6. The organic light-emitting display device according to claim 1, wherein the transparent electrode comprises a first transparent line extending in a first direction and a second transparent line extending in a second direction, and

Wherein the first transparent line and the second transparent line are disposed between the pixels.

7. The organic light-emitting display device according to claim 6, wherein a cathode electrode of a pixel disposed in the sensor region is separated and physically separated from a cathode electrode of a pixel adjacent in the first direction or the second direction.

8. The organic light-emitting display device according to claim 6, wherein the transparent electrode further comprises a second transparent pad, and the second transparent pad is formed at an intersection of the first transparent line and the second transparent line.

9. The organic light-emitting display device according to claim 1, wherein the transparent electrode includes a first transparent line extending in a first direction and a second transparent line repeatedly formed at a predetermined interval in a second direction perpendicular to the first direction.

10. The organic light-emitting display device according to claim 9, wherein cathode electrodes of pixels disposed in the first direction are electrically connected to each other through a cathode bridge portion having a width corresponding to the predetermined interval.

11. The organic light-emitting display device according to claim 1, wherein cathode electrodes of pixels in the sensor region are physically separated by the light-transmitting region, and

Wherein the cathode electrode of the pixel is electrically connected to an auxiliary line formed on the sensor region.

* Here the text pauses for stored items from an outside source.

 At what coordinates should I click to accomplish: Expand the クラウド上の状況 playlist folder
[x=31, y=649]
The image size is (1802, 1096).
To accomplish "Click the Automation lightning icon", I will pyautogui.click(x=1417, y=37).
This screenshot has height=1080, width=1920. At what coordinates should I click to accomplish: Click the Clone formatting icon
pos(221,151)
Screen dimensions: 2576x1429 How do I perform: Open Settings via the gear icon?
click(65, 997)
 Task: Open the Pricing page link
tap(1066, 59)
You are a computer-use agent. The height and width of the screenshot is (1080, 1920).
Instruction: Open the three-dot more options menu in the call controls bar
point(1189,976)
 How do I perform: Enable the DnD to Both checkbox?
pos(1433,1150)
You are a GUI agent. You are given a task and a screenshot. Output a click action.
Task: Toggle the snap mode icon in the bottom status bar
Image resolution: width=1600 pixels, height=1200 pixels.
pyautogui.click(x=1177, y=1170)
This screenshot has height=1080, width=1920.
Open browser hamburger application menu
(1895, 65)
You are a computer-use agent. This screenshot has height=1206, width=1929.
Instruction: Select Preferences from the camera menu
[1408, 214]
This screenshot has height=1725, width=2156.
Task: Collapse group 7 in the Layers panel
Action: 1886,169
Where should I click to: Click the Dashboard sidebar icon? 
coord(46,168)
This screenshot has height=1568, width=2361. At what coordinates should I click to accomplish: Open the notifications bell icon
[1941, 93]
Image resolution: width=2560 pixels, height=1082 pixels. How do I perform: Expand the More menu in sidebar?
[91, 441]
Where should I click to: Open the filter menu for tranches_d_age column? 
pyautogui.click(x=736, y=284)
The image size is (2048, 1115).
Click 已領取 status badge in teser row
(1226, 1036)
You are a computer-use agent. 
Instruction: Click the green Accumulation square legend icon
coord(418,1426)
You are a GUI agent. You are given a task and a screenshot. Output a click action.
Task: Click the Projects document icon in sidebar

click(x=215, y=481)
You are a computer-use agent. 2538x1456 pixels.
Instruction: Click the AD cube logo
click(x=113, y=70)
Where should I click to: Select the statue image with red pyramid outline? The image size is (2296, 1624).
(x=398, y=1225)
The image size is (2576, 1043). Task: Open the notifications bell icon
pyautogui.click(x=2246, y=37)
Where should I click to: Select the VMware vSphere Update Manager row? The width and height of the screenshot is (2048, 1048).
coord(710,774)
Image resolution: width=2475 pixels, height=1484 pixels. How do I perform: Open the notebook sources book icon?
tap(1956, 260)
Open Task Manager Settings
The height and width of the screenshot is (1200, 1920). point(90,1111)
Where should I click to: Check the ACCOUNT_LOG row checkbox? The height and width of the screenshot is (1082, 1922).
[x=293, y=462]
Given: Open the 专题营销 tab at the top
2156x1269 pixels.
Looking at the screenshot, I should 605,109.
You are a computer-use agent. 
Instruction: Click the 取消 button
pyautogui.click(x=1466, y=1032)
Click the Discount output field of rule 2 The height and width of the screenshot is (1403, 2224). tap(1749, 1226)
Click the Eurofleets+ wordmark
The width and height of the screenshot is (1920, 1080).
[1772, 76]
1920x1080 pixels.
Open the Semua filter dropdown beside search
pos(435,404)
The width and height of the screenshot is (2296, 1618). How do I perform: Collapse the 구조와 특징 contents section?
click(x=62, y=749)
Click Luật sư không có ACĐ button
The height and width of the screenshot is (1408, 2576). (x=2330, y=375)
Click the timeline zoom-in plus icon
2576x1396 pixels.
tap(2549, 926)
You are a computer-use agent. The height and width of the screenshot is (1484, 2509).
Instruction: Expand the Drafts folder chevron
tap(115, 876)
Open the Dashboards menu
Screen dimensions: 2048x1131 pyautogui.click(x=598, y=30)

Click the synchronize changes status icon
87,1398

12. The organic light-emitting display device according to claim 11, wherein the auxiliary line is formed in a grid type, and

Wherein the auxiliary line is electrically connected to at least a portion of the pixels disposed in the sensor region.

13. The organic light-emitting display device according to claim 11, wherein a reference voltage is supplied to the auxiliary line.

14. The organic light-emitting display device according to claim 11, wherein the auxiliary line is electrically connected to the cathode electrode of the pixel disposed in the sensor region through a contact hole.

15. The organic light-emitting display device according to claim 1, wherein the transparent electrode and an anode electrode constituting the pixel are formed of the same material.

16. The organic light-emitting display device according to claim 1, further comprising:

a protective layer disposed over the pixels,

Wherein the transparent electrode is in direct contact with the passivation layer in the light transmitting region.

17. An organic light emitting display device comprising:

A substrate including a display region; and

Pixels disposed in the display region on the substrate,

Wherein the display area comprises a sensor area comprising a light transmissive area,

Wherein the sensor region includes transparent electrodes disposed between the pixels, and

Wherein the light transmission region is formed by applying joule heating to the transparent electrode.